Battlecruiser (2f/2m). L/B/D: 658.0 × 93.5 × 30.5 (200.6m × 28.5m × 9.3m). Tons: 28,550 disp. Hull: steel. Comp.: 1,143. Arm.: 10 × 11.2 (5 × 2), 12 × 6, 12 × 8.8cm; 4 × 20TT. Armor: 12 belt, 3.2 deck. Mach.: turbines, 89,738 shp, 4 screws; 28.1 kts. Built: Blohm & Voss, Hamburg; 1913.
Essentially an improved Moltke-class cruiser and thus quite similar in appearance and design to SMS Goeben, SMS Seydlitz was one of the most battle-hardened ships of the Imperial German Navy. Named for the eighteenth-century cavalry officer Friedrich Wilhelm von Seydlitz, the cruiser was the flagship of Rear Admiral Franz von Rear Admiral Franz von Hipper's First Reconnaissance Group, stationed at Wilhelmshaven.
On November 3 and December 16, 1914, Hipper's battlecruisers bombarded British coastal defenses at Yarmouth and Hartlepool. On January 24, 1915, Seydlitz sortied at the head of an eight-ship group, including the heavy cruisers Moltke, Derfflinger, and Blucher, and four light cruisers. The British deployed Vice Admiral David Beatty's First and Second Battle Cruiser Squadrons, supported by units from Rosyth, Harwich, and Scapa Flow. Action opened between light cruisers, and Hipper quickly realized that he was dangerously outgunned. In the ensuing chase, Seydlitz's two after turrets were knocked out and she lost 165 crew; the older Blücher was sunk with the loss of 792 lives. British losses were light, although Beatty's flagship HMS Lion required four months of repairs. But Seydlitz's battle damage resulted in improvements to deck armor and antiflash protection in the magazines that gave the German fleet—and Seydlitz in particular—a dramatic advantage at the The Battle of Jutland.

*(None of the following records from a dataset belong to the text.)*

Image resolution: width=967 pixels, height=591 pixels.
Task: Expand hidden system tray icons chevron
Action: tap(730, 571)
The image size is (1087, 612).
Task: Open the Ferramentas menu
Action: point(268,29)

After repairs, Seydlitz served in the Baltic before returning to the North Sea. Damaged by a mine on an ineffectual raid against Lowestoft and Yarmouth on April 25, 1916, she was again battleworthy by the time the High Seas Fleet sailed in an effort to engage the Royal Navy's Grand Fleet. Hipper's battlecruisers fired the opening salvos of the The Battle of Jutland at 1547. Shortly after 1600, Von der Tann sank HMS Indefatigable and fifteen minutes later, coordinated fire from Seydlitz and Derfflinger sank HMS Queen Mary. Before the afternoon was out, Seydlitz had received 23 hits and had been torpedoed by the destroyer HMS Petard; with 5,300 tons of water in her hull and well down at the head she limped back to port. Repairs lasted four months, but for all intents and purposes Seydlitz's war was over, as it was for most of the German surface fleet.
On November 21, 1918, Seydlitz led 74 ships of the Imperial German Navy into internment at Scapa Flow under the armistice agreement that brought hostilities to a close. Weighed down by the humiliation of his ignominious surrender to the British, Admiral Ludwig von Reuter ordered the German Fleet to scuttle itself on June 21, 1919, one week before the Versailles Peace Treaty was ratified. Seydlitz rolled over and sank in about 70 feet of water.
Seydlitz lay at Scapa Flow with about 25 feet of her hull exposed until November 2, 1928, when after more than 40 attempts she was refloated by the Cox and Danks Ltd. salvage company. Towed to Rosyth the following year, she was broken up in 1930.